## start Records supplied
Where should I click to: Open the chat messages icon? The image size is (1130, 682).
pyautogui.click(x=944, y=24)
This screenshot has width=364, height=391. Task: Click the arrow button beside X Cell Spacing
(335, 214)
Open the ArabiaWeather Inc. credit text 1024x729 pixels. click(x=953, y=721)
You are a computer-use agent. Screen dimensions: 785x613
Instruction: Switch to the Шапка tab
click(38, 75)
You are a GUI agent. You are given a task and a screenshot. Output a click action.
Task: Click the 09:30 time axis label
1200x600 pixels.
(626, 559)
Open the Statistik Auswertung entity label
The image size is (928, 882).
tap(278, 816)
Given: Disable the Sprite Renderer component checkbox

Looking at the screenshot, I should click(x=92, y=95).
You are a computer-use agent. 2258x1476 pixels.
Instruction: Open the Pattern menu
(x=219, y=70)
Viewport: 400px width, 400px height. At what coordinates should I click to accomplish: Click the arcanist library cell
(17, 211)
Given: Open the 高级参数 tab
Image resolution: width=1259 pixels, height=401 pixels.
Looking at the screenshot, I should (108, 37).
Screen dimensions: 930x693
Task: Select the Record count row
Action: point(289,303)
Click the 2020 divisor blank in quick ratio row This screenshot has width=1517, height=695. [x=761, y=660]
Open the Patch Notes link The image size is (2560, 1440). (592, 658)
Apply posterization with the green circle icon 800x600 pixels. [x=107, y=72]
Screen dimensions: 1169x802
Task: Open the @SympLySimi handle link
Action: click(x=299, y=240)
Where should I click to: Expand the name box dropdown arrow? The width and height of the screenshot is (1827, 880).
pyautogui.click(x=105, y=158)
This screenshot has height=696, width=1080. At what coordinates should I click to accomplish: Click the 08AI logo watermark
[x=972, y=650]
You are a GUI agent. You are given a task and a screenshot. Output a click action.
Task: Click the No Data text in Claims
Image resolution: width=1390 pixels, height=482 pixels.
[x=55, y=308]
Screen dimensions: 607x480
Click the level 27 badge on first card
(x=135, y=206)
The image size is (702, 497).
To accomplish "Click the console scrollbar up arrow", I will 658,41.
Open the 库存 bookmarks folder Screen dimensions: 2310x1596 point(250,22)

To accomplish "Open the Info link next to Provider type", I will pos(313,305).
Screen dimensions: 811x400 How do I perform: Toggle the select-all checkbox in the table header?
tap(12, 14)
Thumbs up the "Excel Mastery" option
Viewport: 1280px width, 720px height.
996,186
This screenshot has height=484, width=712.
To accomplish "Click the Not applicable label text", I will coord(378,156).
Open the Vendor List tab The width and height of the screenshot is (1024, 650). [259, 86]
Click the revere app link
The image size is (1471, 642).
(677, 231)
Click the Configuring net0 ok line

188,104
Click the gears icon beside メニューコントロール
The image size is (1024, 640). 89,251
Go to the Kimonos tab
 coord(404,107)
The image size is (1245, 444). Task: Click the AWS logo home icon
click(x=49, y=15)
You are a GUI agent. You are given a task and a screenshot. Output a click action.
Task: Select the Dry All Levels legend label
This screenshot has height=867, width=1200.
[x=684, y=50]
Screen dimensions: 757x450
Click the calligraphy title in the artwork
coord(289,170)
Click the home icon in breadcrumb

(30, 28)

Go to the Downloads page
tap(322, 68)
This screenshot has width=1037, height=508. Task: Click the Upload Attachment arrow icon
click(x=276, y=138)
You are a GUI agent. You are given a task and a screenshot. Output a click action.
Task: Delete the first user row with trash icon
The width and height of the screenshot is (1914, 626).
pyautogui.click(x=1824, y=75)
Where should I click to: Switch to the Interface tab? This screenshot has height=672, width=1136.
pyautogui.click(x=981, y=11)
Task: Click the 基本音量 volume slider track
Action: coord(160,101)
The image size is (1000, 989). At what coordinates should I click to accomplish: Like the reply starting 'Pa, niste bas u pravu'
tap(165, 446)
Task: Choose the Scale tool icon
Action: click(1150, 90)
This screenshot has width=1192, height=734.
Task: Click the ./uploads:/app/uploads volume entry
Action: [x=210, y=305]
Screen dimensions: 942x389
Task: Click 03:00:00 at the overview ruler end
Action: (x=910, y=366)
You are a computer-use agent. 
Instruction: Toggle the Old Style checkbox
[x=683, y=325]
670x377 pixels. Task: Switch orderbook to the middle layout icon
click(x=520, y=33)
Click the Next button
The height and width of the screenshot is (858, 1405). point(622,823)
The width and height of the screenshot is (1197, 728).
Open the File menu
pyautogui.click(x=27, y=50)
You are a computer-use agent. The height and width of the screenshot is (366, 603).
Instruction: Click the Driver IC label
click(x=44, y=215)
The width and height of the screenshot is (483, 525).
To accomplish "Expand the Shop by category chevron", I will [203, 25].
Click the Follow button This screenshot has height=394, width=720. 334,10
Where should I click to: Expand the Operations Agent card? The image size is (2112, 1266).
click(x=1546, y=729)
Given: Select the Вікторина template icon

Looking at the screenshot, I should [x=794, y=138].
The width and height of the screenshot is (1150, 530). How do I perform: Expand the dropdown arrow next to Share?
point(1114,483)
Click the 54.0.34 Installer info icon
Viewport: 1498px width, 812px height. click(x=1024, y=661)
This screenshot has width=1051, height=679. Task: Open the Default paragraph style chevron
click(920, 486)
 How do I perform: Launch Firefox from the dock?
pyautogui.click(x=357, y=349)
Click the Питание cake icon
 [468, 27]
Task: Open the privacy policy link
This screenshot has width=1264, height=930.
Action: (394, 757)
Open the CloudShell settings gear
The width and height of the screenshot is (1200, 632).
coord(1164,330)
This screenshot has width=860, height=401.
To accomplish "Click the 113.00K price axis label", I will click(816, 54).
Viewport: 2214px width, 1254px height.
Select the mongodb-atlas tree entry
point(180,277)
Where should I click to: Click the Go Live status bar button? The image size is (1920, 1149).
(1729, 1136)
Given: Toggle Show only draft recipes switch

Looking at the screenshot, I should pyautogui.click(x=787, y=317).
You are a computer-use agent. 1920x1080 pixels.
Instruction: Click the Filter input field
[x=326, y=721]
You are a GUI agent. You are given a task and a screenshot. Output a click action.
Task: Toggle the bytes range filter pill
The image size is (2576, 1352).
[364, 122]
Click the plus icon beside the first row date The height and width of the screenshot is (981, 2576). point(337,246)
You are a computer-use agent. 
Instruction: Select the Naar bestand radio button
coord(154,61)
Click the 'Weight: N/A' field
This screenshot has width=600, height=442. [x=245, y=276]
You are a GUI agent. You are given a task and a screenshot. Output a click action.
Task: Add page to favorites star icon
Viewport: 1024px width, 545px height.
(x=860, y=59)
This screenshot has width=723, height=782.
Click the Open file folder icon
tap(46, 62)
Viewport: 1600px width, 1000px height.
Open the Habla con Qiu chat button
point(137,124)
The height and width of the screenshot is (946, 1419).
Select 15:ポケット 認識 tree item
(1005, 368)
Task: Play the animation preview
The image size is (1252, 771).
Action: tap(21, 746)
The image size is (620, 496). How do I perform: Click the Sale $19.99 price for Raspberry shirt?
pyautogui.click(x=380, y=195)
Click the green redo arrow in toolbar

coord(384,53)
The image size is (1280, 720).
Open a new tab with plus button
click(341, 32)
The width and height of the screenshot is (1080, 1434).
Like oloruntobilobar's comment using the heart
## end Records supplied
= Exercise =
Recast every row above as a numbered list, one line per item, omitting blank lines.

= Completed exercise =
1. Where should I click to: Open the chat messages icon? The image size is (1130, 682).
2. pyautogui.click(x=944, y=24)
3. This screenshot has width=364, height=391. Task: Click the arrow button beside X Cell Spacing
4. (335, 214)
5. Open the ArabiaWeather Inc. credit text 1024x729 pixels. click(x=953, y=721)
6. You are a computer-use agent. Screen dimensions: 785x613
7. Instruction: Switch to the Шапка tab
8. click(38, 75)
9. You are a GUI agent. You are given a task and a screenshot. Output a click action.
10. Task: Click the 09:30 time axis label
11. 1200x600 pixels.
12. (626, 559)
13. Open the Statistik Auswertung entity label
14. The image size is (928, 882).
15. tap(278, 816)
16. Given: Disable the Sprite Renderer component checkbox
17. Looking at the screenshot, I should click(x=92, y=95).
18. You are a computer-use agent. 2258x1476 pixels.
19. Instruction: Open the Pattern menu
20. (x=219, y=70)
21. Viewport: 400px width, 400px height. At what coordinates should I click to accomplish: Click the arcanist library cell
22. (17, 211)
23. Given: Open the 高级参数 tab
24. Image resolution: width=1259 pixels, height=401 pixels.
25. Looking at the screenshot, I should (108, 37).
26. Screen dimensions: 930x693
27. Task: Select the Record count row
28. Action: point(289,303)
29. Click the 2020 divisor blank in quick ratio row This screenshot has width=1517, height=695. [x=761, y=660]
30. Open the Patch Notes link The image size is (2560, 1440). (592, 658)
31. Apply posterization with the green circle icon 800x600 pixels. [x=107, y=72]
32. Screen dimensions: 1169x802
33. Task: Open the @SympLySimi handle link
34. Action: click(x=299, y=240)
35. Where should I click to: Expand the name box dropdown arrow? The width and height of the screenshot is (1827, 880).
36. pyautogui.click(x=105, y=158)
37. This screenshot has height=696, width=1080. At what coordinates should I click to accomplish: Click the 08AI logo watermark
38. [x=972, y=650]
39. You are a GUI agent. You are given a task and a screenshot. Output a click action.
40. Task: Click the No Data text in Claims
41. Image resolution: width=1390 pixels, height=482 pixels.
42. [x=55, y=308]
43. Screen dimensions: 607x480
44. Click the level 27 badge on first card
45. (x=135, y=206)
46. The image size is (702, 497).
47. To accomplish "Click the console scrollbar up arrow", I will 658,41.
48. Open the 库存 bookmarks folder Screen dimensions: 2310x1596 point(250,22)
49. To accomplish "Open the Info link next to Provider type", I will pos(313,305).
50. Screen dimensions: 811x400 How do I perform: Toggle the select-all checkbox in the table header?
51. tap(12, 14)
52. Thumbs up the "Excel Mastery" option
53. Viewport: 1280px width, 720px height.
54. 996,186
55. This screenshot has height=484, width=712.
56. To accomplish "Click the Not applicable label text", I will coord(378,156).
57. Open the Vendor List tab The width and height of the screenshot is (1024, 650). [259, 86]
58. Click the revere app link
59. The image size is (1471, 642).
60. (677, 231)
61. Click the Configuring net0 ok line
62. 188,104
63. Click the gears icon beside メニューコントロール
64. The image size is (1024, 640). 89,251
65. Go to the Kimonos tab
66.  coord(404,107)
67. The image size is (1245, 444). Task: Click the AWS logo home icon
68. click(x=49, y=15)
69. You are a GUI agent. You are given a task and a screenshot. Output a click action.
70. Task: Select the Dry All Levels legend label
71. This screenshot has height=867, width=1200.
72. [x=684, y=50]
73. Screen dimensions: 757x450
74. Click the calligraphy title in the artwork
75. coord(289,170)
76. Click the home icon in breadcrumb
77. (30, 28)
78. Go to the Downloads page
79. tap(322, 68)
80. This screenshot has width=1037, height=508. Task: Click the Upload Attachment arrow icon
81. click(x=276, y=138)
82. You are a GUI agent. You are given a task and a screenshot. Output a click action.
83. Task: Delete the first user row with trash icon
84. The width and height of the screenshot is (1914, 626).
85. pyautogui.click(x=1824, y=75)
86. Where should I click to: Switch to the Interface tab? This screenshot has height=672, width=1136.
87. pyautogui.click(x=981, y=11)
88. Task: Click the 基本音量 volume slider track
89. Action: coord(160,101)
90. The image size is (1000, 989). At what coordinates should I click to accomplish: Like the reply starting 'Pa, niste bas u pravu'
91. tap(165, 446)
92. Task: Choose the Scale tool icon
93. Action: click(1150, 90)
94. This screenshot has width=1192, height=734.
95. Task: Click the ./uploads:/app/uploads volume entry
96. Action: [x=210, y=305]
97. Screen dimensions: 942x389
98. Task: Click 03:00:00 at the overview ruler end
99. Action: (x=910, y=366)
100. You are a computer-use agent. 
101. Instruction: Toggle the Old Style checkbox
102. [x=683, y=325]
103. 670x377 pixels. Task: Switch orderbook to the middle layout icon
104. click(x=520, y=33)
105. Click the Next button
106. The height and width of the screenshot is (858, 1405). point(622,823)
107. The width and height of the screenshot is (1197, 728).
108. Open the File menu
109. pyautogui.click(x=27, y=50)
110. You are a computer-use agent. The height and width of the screenshot is (366, 603).
111. Instruction: Click the Driver IC label
112. click(x=44, y=215)
113. The width and height of the screenshot is (483, 525).
114. To accomplish "Expand the Shop by category chevron", I will [203, 25].
115. Click the Follow button This screenshot has height=394, width=720. 334,10
116. Where should I click to: Expand the Operations Agent card? The image size is (2112, 1266).
117. click(x=1546, y=729)
118. Given: Select the Вікторина template icon
119. Looking at the screenshot, I should [x=794, y=138].
120. The width and height of the screenshot is (1150, 530). How do I perform: Expand the dropdown arrow next to Share?
121. point(1114,483)
122. Click the 54.0.34 Installer info icon
123. Viewport: 1498px width, 812px height. click(x=1024, y=661)
124. This screenshot has width=1051, height=679. Task: Open the Default paragraph style chevron
125. click(920, 486)
126.  How do I perform: Launch Firefox from the dock?
127. pyautogui.click(x=357, y=349)
128. Click the Питание cake icon
129.  [468, 27]
130. Task: Open the privacy policy link
131. This screenshot has width=1264, height=930.
132. Action: (394, 757)
133. Open the CloudShell settings gear
134. The width and height of the screenshot is (1200, 632).
135. coord(1164,330)
136. This screenshot has width=860, height=401.
137. To accomplish "Click the 113.00K price axis label", I will click(816, 54).
138. Viewport: 2214px width, 1254px height.
139. Select the mongodb-atlas tree entry
140. point(180,277)
141. Where should I click to: Click the Go Live status bar button? The image size is (1920, 1149).
142. (1729, 1136)
143. Given: Toggle Show only draft recipes switch
144. Looking at the screenshot, I should pyautogui.click(x=787, y=317).
145. You are a computer-use agent. 1920x1080 pixels.
146. Instruction: Click the Filter input field
147. [x=326, y=721]
148. You are a GUI agent. You are given a task and a screenshot. Output a click action.
149. Task: Toggle the bytes range filter pill
150. The image size is (2576, 1352).
151. [364, 122]
152. Click the plus icon beside the first row date The height and width of the screenshot is (981, 2576). point(337,246)
153. You are a computer-use agent. 
154. Instruction: Select the Naar bestand radio button
155. coord(154,61)
156. Click the 'Weight: N/A' field
157. This screenshot has width=600, height=442. [x=245, y=276]
158. You are a GUI agent. You are given a task and a screenshot. Output a click action.
159. Task: Add page to favorites star icon
160. Viewport: 1024px width, 545px height.
161. (x=860, y=59)
162. This screenshot has width=723, height=782.
163. Click the Open file folder icon
164. tap(46, 62)
165. Viewport: 1600px width, 1000px height.
166. Open the Habla con Qiu chat button
167. point(137,124)
168. The height and width of the screenshot is (946, 1419).
169. Select 15:ポケット 認識 tree item
170. (1005, 368)
171. Task: Play the animation preview
172. The image size is (1252, 771).
173. Action: tap(21, 746)
174. The image size is (620, 496). How do I perform: Click the Sale $19.99 price for Raspberry shirt?
175. pyautogui.click(x=380, y=195)
176. Click the green redo arrow in toolbar
177. coord(384,53)
178. The image size is (1280, 720).
179. Open a new tab with plus button
180. click(341, 32)
181. The width and height of the screenshot is (1080, 1434).
182. Like oloruntobilobar's comment using the heart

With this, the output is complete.